The problem: Once the line containing "Contact (647, 155)" is found in the entries below, restate it and each following line word for word, stopping after the line containing "Art - Medium (131, 1074)".

• • • • • • •

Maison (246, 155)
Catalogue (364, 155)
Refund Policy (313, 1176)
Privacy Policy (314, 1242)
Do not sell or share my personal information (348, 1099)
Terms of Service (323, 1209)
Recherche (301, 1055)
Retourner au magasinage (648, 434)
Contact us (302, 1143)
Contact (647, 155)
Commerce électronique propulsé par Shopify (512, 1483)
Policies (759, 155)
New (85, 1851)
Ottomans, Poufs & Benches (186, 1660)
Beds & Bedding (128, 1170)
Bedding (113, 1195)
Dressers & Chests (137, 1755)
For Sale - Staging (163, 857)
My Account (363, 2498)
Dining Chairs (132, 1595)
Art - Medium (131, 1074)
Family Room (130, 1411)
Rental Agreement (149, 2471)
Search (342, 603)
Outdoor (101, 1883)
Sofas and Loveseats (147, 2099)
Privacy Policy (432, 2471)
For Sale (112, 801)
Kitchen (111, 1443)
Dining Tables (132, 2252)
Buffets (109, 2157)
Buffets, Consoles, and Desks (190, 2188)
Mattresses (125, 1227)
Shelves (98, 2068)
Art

• • • • • • •

Answer to this task:
Contact (647, 155)
Commerce électronique propulsé par Shopify (512, 1483)
Policies (759, 155)
New (85, 1851)
Ottomans, Poufs & Benches (186, 1660)
Beds & Bedding (128, 1170)
Bedding (113, 1195)
Dressers & Chests (137, 1755)
For Sale - Staging (163, 857)
My Account (363, 2498)
Dining Chairs (132, 1595)
Art - Medium (131, 1074)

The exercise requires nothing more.